Pontue-se que, no RE-760.931/DF, fora estipulada a tese, com repercussão geral (tema 246), de que: “ O inadimplemento dos encargos trabalhistas dos empregados do contratado não transfere automaticamente ao Poder Público contratante a responsabilidade pelo seu pagamento, seja em caráter solidário ou subsidiário, nos termos do art. 71, § 1º, da Lei nº 8.666/93 ” – decisão proferida na sessão de 26.04.2017 e publicada em 12.09.2017.

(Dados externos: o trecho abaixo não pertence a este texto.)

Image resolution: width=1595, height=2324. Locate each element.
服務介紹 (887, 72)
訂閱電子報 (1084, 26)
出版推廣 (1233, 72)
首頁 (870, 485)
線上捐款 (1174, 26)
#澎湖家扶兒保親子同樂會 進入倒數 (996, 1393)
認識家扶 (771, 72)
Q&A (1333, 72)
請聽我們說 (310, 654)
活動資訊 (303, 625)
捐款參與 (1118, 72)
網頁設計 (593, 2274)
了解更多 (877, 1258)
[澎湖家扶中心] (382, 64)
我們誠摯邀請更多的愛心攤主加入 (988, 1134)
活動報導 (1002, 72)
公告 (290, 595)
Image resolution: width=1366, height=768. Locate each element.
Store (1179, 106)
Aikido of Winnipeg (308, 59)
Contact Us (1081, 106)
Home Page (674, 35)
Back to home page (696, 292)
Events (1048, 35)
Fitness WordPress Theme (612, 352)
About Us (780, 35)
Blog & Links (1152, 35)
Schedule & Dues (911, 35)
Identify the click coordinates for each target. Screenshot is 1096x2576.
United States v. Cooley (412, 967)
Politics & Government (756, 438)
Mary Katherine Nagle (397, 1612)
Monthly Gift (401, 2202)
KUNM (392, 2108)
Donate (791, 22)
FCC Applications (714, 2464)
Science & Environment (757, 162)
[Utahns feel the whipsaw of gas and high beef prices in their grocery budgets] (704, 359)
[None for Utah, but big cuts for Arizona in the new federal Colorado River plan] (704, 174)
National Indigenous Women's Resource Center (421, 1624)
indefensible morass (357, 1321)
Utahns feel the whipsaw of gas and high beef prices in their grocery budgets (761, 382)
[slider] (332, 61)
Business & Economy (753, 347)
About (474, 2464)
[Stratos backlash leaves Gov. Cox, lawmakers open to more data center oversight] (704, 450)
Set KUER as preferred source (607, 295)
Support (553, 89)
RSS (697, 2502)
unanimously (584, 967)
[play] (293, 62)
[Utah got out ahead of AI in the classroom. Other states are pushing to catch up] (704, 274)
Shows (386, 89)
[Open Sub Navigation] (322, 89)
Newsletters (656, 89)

Em virtude da amplitude desse entendimento, em que se vedou a transmissão automática do dever de arcar com os encargos trabalhistas à entidade estatal - em razão da inadimplência pelo empregador direto-, foram opostos, nos autos do recurso extraordinário, embargos de declaração pela ABRASF, pelo Estado de São Paulo e pela União, em que pleitearam “a retirada da expressão ‘ automaticamente’ da tese aprovada ou, alternativamente, o esclarecimento das hipóteses que ensejariam a transferência ‘ não automática’ da responsabilidade pelos encargos trabalhistas dos empregados terceirizados ao Estado”. A ABRASF requereu também fosse registrada a necessidade de comprovação, pelo trabalhador, de que há nexo causal entre a conduta omissiva ou comissiva ilícita da Administração Pública e o dano sofrido pelo trabalhador. Por fim, a União questionou a declaração de limitação da tese à responsabilidade subsidiária, de modo a não haver margem para interpretações que porventura admitissem a imputação de responsabilidade solidária ao ente público. Tais embargos de declaração foram desprovidos, recebendo o acórdão a seguinte ementa:

EMBARGOS DECLARATÓRIOS EM RECURSO EXTRAORDINÁRIO. TEMA 246 DA SISTEMÁTICA DA REPERCUSSÃO GERAL. RESPONSABILIDADE SUBSIDIÁRIA DA ADMINISTRAÇÃO PÚBLICA. EMPRESAS TERCEIRIZADAS. INEXISTÊNCIA DE OMISSÃO, OBSCURIDADE, CONTRADIÇÃO OU ERRO MATERIAL. EMBARGOS DE DECLARAÇÃO REJEITADOS. 1. Não há contradição a ser sanada, pois a tese aprovada, no contexto da sistemática da repercussão geral, reflete a posição da maioria da Corte quanto ao tema em questão, contemplando exatamente os debates que conduziram ao acórdão embargado. 2. Não se caracteriza obscuridade, pois, conforme está cristalino no acórdão e na respectiva tese de repercussão geral, a responsabilização subsidiária do poder público não é automática, dependendo de comprovação de culpa in eligendo ou culpa in vigilando , o que decorre da inarredável obrigação da administração pública de fiscalizar os contratos administrativos firmados sob os efeitos da estrita legalidade. 3. Embargos de declaração rejeitados.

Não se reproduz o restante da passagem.